TEXT EXCERPT -
— Begin —
We set it up as a problem in two independent variables.

$$x_1=a_1t+b_1$$ $$y_1=c_1t+d_1$$ $$x_2=a_2\lambda+b_2$$ $$y_2=c_2\lambda+d_2$$

So given $\lambda$ and $t$, we have a distance function:

$$d(t,\lambda)^2=S(t,\lambda)=[(a_1t+b_1)-(a_2t+b_2)]^2+[(c_1\lambda+d_1)-(c_2\lambda+d_2)]^2$$

The total derivative of S is $dS=\frac{\partial S}{\partial t}dt+\frac{\partial S}{\partial \lambda}d\lambda$.

Intuitively if imprecisely: In the one dimensional case, $dy=f'(x)dx.$ Why do we need $f'(x)=0$? Because $\Delta y\approx f'(x)\Delta x$. Whether we have a positive or negative value of $\Delta x$, function values are greater are less than their values at x. So we have a y value that's greater than or less than $f(x)$ "close" to $(x,f(x))$. Consequently, $f(x)$ is not a local minimum or a local maximum. If we want local extrema, we need $f'(x)=0$ at our extrema candidate. We also need to be mindful of possible extrema occurring at extreme allowable values of the independent variables, in this case, $\lambda$ and $t$.
— End —
WHAT THIS EXERCISE ASKS -
[1] Rewrite the distance-function passage starting at "The total derivative" and ending at "case, $\lambda$ and $t$.", substituting "total differential" for "total derivative".
[2] Extend the passage on minimizing the distance between two parametrized lines, picking up after its final sentence.

RECORD SET -
— Begin —
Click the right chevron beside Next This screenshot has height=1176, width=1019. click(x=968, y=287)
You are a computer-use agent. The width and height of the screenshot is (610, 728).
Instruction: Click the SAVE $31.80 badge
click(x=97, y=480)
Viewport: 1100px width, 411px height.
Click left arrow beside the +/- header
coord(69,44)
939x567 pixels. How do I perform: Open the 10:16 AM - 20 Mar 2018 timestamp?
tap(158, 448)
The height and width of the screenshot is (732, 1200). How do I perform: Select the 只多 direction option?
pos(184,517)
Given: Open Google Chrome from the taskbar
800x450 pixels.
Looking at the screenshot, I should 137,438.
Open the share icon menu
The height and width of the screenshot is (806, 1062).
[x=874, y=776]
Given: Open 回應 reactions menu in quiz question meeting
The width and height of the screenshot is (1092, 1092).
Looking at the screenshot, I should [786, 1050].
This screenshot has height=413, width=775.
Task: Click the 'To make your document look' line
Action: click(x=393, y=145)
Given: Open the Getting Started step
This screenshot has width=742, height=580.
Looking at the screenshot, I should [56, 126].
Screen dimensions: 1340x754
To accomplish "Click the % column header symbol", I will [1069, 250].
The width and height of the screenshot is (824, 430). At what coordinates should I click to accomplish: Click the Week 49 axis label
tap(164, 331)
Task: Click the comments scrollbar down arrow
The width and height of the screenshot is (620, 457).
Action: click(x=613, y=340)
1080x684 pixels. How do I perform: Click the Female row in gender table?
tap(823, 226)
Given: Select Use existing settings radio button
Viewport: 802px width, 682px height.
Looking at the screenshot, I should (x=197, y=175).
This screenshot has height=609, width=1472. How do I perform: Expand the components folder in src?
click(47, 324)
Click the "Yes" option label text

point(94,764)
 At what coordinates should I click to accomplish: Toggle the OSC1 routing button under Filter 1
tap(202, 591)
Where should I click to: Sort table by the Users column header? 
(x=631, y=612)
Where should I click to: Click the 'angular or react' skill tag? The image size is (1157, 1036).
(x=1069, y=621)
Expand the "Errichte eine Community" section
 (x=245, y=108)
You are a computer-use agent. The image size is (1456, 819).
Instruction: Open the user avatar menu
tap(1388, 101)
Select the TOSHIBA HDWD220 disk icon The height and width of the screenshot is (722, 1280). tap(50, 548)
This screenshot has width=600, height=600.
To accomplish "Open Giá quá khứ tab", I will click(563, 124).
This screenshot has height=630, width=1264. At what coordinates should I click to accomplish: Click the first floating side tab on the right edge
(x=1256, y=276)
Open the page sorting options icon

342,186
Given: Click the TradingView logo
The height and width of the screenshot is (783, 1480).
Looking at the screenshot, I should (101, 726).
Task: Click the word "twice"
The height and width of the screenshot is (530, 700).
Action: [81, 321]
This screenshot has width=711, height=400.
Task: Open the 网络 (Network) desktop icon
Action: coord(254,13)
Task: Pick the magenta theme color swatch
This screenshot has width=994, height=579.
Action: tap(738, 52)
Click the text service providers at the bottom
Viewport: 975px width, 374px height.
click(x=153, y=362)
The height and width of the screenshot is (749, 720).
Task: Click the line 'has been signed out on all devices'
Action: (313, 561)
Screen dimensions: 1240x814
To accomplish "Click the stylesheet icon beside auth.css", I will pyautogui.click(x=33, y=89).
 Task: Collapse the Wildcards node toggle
— End —
ANSWERS FOR THIS EXERCISE -
[1]
The total differential of S is $dS=\frac{\partial S}{\partial t}dt+\frac{\partial S}{\partial \lambda}d\lambda$.

Intuitively if imprecisely: In the one dimensional case, $dy=f'(x)dx.$ Why do we need $f'(x)=0$? Because $\Delta y\approx f'(x)\Delta x$. Whether we have a positive or negative value of $\Delta x$, function values are greater are less than their values at x. So we have a y value that's greater than or less than $f(x)$ "close" to $(x,f(x))$. Consequently, $f(x)$ is not a local minimum or a local maximum. If we want local extrema, we need $f'(x)=0$ at our extrema candidate. We also need to be mindful of possible extrema occurring at extreme allowable values of the independent variables, in this case, $\lambda$ and $t$.

[2]
By similar reasoning, we need $\partial S/\partial t=0$ and $\partial S/\partial \lambda=0$.

So:

$$\frac{\partial S}{\partial t}=0=2(a_1-a_2)[(a_1-a_2)t+(b_1-b_2)]$$ $$\frac{\partial S}{\partial \lambda}=0=2(c_1-c_2)[(c_1-c_2)\lambda+(d_1-d_2)]$$

We solve for $t$ and $\lambda$ to get are local extrema candidates. Our extreme t and lambda are positive and negative $\infty$ for each. We know the lines are either parallel, skew, or they intersect, so we have trivial maxima at these extremes and we can prove that there are no minima.

We plug our $\lambda$ and $t$ into $S(t,\lambda)$ to find the square of our minimum distance. If this is zero, we have an intersection, otherwise, our lines are skew.